> _Atividades_:
A: Responda, com base na postagem sobre O Cavaleiro Inexistente, às perguntas abaixo, uma por linha, marcando as respostas da mesma forma:
(i) Onde teve início a paixão pelo Ciclo Arturiano mencionada na postagem?
(ii) O que cada cavaleiro deveria dizer ao imperador durante a revista?
(iii) Quem havia dentro da armadura branca com penacho iridescente?
B: Prolongue a postagem sobre O Cavaleiro Inexistente a partir do ponto em que ela termina, dando sequência ao trecho citado.
── Texto de leitura
Casa Máy > As Melhores Partes - Posts > contos > O Cavaleiro Inexistente – Ítalo Calvino
Ô conto bom pra caramba: a história de um cavaleiro que, sem existir, tem consciência de tudo; de um louco que, existindo, não tem consciência de nada; de uma amazonas que depois de ter dado para todo mundo quer dar ao único que não pode receber; e de dois aspirantes, que cavaleiros se fazem, um casando-se com quem antes não podia se casar e outro comendo aquela que antes não pensava em lhe dar. Hahaha. Ótima história! Leia.
Eu já li, leio e continuarei lendo tudo que gire em volta do tema Ciclo Arturiano, mesmo que apenas referências e citações. Esta paixonite iniciou na faculdade. Mas hoje está em estado crônico, desenganada mesmo depois de fortes terapias à base de correntes literárias mais sérias, politizadas e esquerdistas. Aliás, tendo a achar que este tipo de terapia trouxe um efeito rebote à minha paixonose: gosto ainda mais de novelas de cavalaria depois de ter lido um bom punhado de autores norte e latino americanos.
Trechos que achei mais líricos:
Este trecho é de quando Carlos Magno passa em revista seus cavaleiros. Todos deveriam levantar a viseira e dizer ao imperador seu nome, feitos de campanha e quantos soldados lideravam. Agilulfo, que é o cavaleiro inexistente, hesita entre levantar ou não a viseira do seu elmo diante de Carlos Magno:
“Agilulfo pareceu hesitar um momento, depois com mão firme e lenta ergueu a viseira. Vazia o elmo. Na armadura branca com penacho iridescente não havia ninguém.
────
── Itens listados
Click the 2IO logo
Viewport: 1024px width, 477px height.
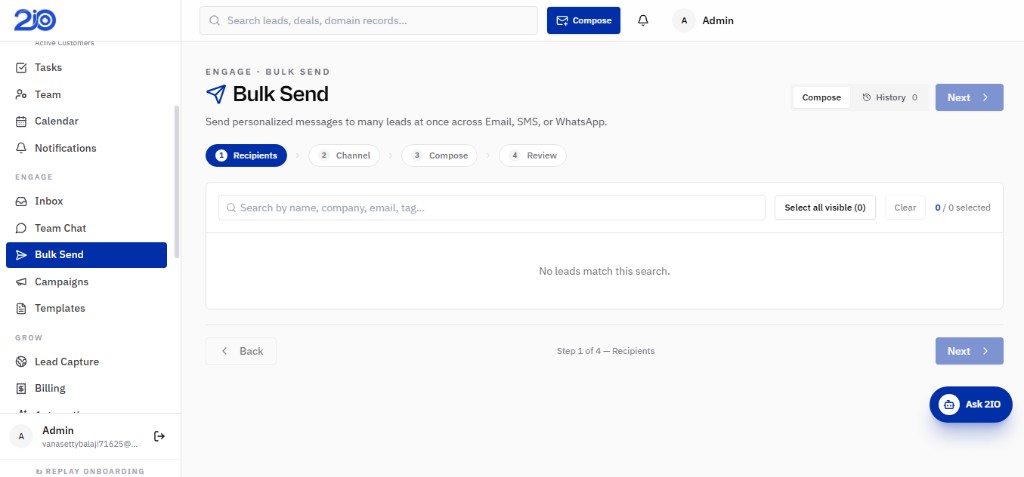coord(35,20)
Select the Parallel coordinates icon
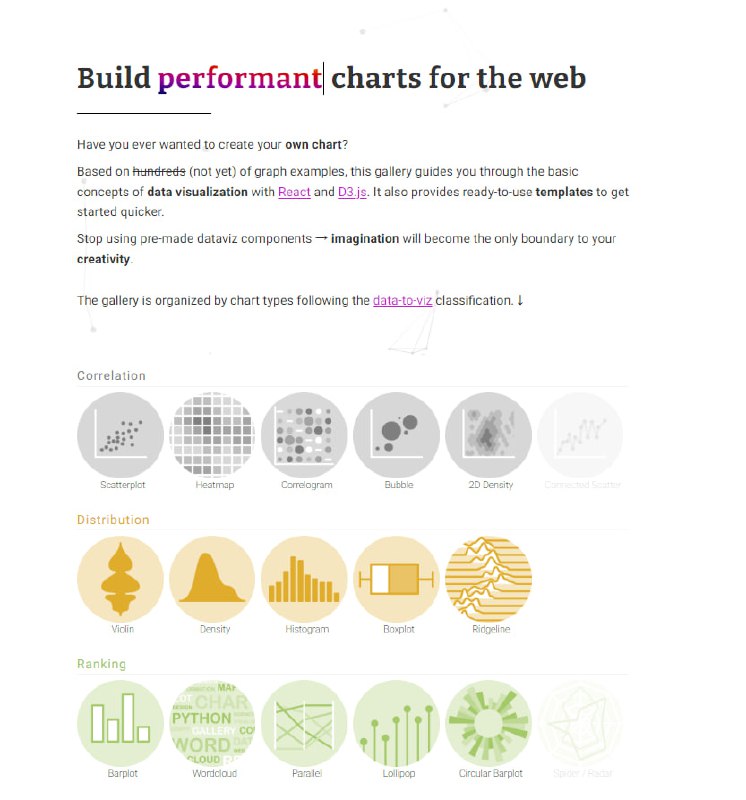 click(x=305, y=720)
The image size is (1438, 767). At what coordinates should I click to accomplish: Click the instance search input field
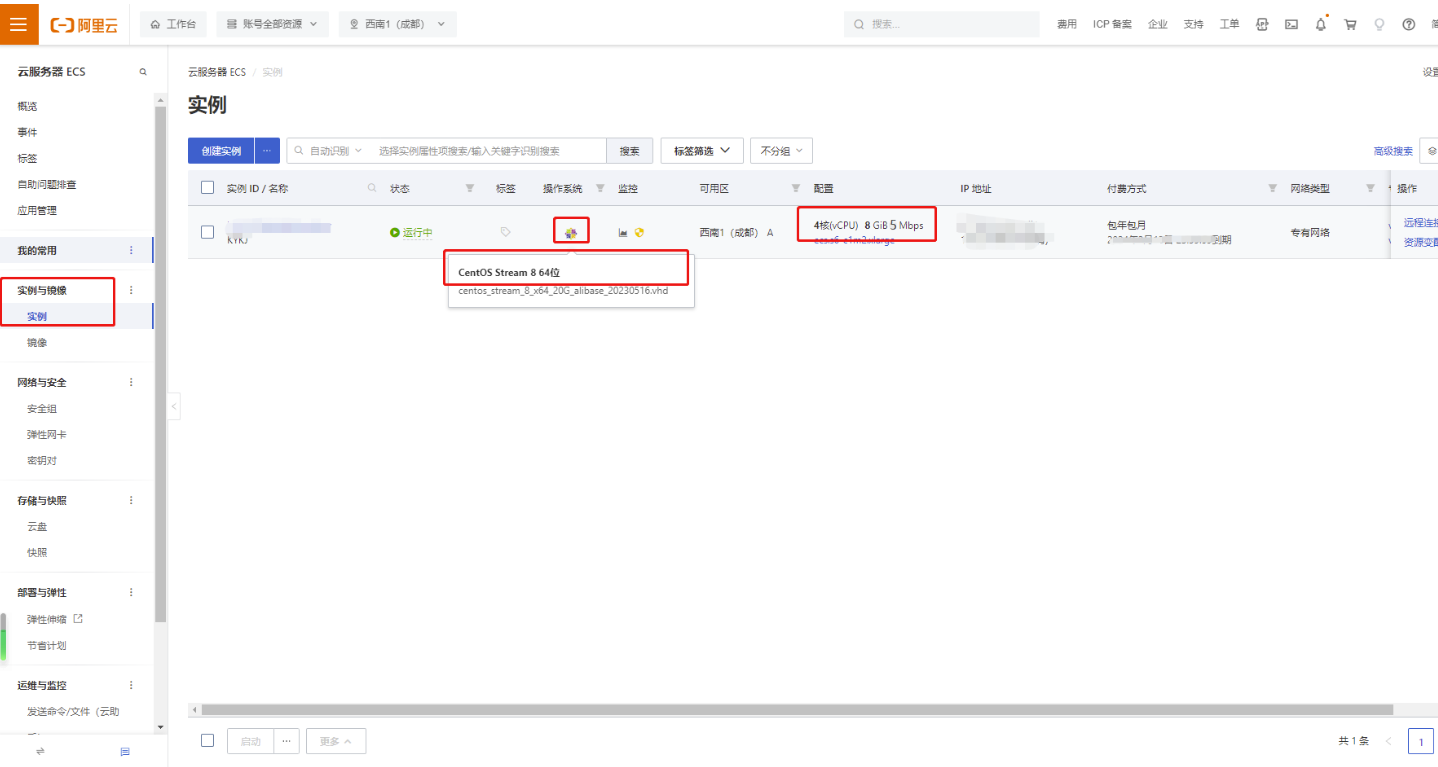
────
> _Respostas esperadas_:
A:
(i) Na faculdade.
(ii) Seu nome, seus feitos de campanha e quantos soldados liderava.
(iii) Ninguém.

B:
– Ora, ora! Cada uma que se vê! – disse Carlos Magno. – E como é que está servindo, se não existe?
– Com força de vontade – respondeu Agilulfo – e fé em nossa santa causa!
– Certo, muito certo, bem explicado, é assim que se cumpre o próprio dever. Bom, para alguém que não existe está em excelente forma!
Agilulfo era o último da fila. O imperador terminara a revista; girou o cavalo e afastou-se rumo ao acampamento real. Já velho, tendia a eliminar da mente as questões complicadas.” (p. 10)
Eu acho esta passagem do conto de uma genialidade só! Primeiro porque está bem escrito, e aqui temos que bater palmas ao tradutor; depois, porque Calvino escolhe retratar Carlos Magno na velhice – quem teve ideia semelhante, por Deus?!; terceiro porque contrapõe fé e materialismo num curto diálogo, com uma perspicácia deliciosamente cínica. Vivas a Calvino!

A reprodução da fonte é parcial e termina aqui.